(Pointing items for text and elements)
--- Start ---

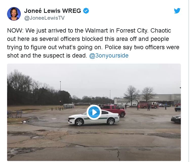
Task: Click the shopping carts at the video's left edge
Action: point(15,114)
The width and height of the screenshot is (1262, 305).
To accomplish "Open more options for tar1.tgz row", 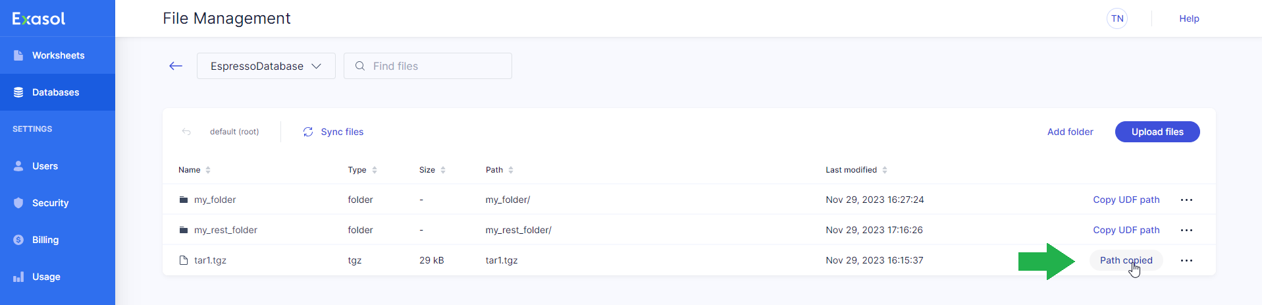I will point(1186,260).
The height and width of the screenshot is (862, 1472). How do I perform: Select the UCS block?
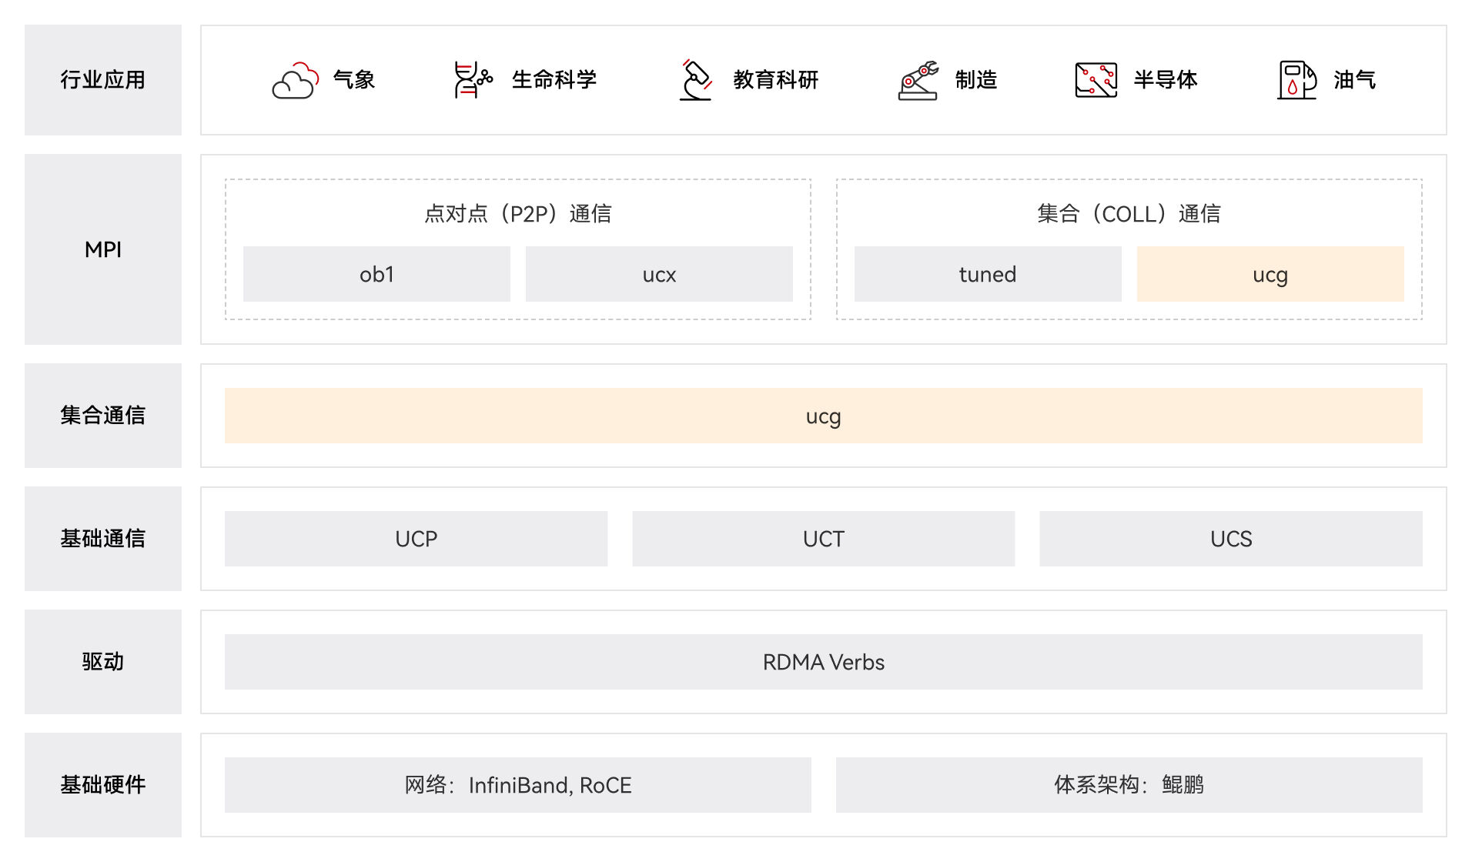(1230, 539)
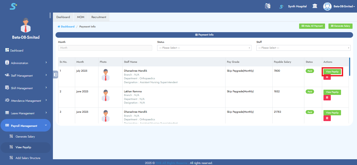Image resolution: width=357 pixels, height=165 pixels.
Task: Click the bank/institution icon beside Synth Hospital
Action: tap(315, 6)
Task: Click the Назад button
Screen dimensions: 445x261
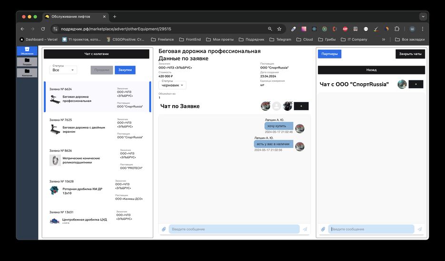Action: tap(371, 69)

--- End ---

**WHAT TO DO:**
Copy the items word for word, beginning with the line that contains "The height and" and continuing through the end of the items. Leave the pictures out.

**PROBLEM SOLUTION:**
The height and width of the screenshot is (862, 1472). How do I perform: Select the UCS block?
(1230, 539)
Image resolution: width=357 pixels, height=165 pixels.
Task: Click the bank/institution icon beside Synth Hospital
Action: tap(315, 6)
Task: Click the Назад button
Screen dimensions: 445x261
Action: tap(371, 69)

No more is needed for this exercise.